施工完了から半年後と1年後には無料点検を実施し、木材の状態や接合部の緩みをチェック。個人的には、この定期点検で早期発見できる微細な変化への対応が、数十年後の大規模修繕を避ける重要なポイントだと感じています。点検時には清掃や簡単な調整も行い、美観と機能を長期間維持するためのメンテナンス指導も提供しています。
伝統継承と革新技術の融合
古来の宮大工技術を基盤としながら、現代の建築基準や安全性要求にも対応した施工を行っています。伝統的な継手・仕口技法は維持しつつ、構造計算や耐震補強において最新の建築工学を活用。木材の接合部分には伝統工法を用いながらも、基礎工事では現代的なコンクリート工法を取り入れるなど、時代に即した柔軟なアプローチを採用しています。
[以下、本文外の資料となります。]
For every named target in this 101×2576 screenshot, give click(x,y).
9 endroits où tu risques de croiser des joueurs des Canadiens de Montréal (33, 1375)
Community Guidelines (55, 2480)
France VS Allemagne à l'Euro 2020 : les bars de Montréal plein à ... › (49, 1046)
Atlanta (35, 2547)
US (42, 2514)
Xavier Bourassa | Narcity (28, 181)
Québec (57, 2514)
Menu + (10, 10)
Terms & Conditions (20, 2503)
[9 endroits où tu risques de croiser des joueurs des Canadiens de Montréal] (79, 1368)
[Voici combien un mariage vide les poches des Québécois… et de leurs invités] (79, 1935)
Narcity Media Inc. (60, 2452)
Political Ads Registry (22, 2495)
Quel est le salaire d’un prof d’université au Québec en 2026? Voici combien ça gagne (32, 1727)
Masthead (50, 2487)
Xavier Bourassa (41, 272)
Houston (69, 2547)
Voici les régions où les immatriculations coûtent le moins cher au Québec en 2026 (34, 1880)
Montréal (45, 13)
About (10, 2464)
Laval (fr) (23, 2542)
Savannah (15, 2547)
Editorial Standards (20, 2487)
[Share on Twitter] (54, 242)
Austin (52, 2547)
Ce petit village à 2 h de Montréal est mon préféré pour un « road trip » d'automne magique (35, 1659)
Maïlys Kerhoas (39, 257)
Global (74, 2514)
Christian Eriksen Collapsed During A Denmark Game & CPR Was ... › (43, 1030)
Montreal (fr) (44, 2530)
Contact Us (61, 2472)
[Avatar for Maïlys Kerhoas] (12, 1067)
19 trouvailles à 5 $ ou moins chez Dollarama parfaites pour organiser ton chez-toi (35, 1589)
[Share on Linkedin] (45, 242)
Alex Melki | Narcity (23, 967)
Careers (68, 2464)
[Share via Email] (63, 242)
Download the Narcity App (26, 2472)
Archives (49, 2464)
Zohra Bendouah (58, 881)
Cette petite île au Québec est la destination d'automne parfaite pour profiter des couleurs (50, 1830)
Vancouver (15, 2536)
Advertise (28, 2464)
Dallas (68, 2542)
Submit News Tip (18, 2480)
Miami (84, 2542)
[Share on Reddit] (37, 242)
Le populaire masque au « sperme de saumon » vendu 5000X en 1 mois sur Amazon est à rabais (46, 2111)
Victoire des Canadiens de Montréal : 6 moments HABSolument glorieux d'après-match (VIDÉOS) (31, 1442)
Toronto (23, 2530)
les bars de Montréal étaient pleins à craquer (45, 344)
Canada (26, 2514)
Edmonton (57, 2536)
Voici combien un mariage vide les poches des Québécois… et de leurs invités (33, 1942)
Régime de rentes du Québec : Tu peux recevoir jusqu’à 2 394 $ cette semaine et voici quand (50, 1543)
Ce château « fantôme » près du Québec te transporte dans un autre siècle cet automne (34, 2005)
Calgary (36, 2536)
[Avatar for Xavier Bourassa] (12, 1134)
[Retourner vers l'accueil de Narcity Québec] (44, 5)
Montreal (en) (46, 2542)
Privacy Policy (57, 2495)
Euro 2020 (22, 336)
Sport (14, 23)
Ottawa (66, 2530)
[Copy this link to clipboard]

これまでに手がけた鳥居や社殿は、完成から10年以上経過したものでも「建てたときと変わらない美しさ」という評価を受けています。伝統と革新のバランスを保ちながら、日本の神聖建築文化を次世代へ確実に継承していく使命感を持って、一件一件の施工に全力で取り組んでいます。職人の技術向上と後継者育成にも力を入れており、この分野の技術継承に貢献し続けています。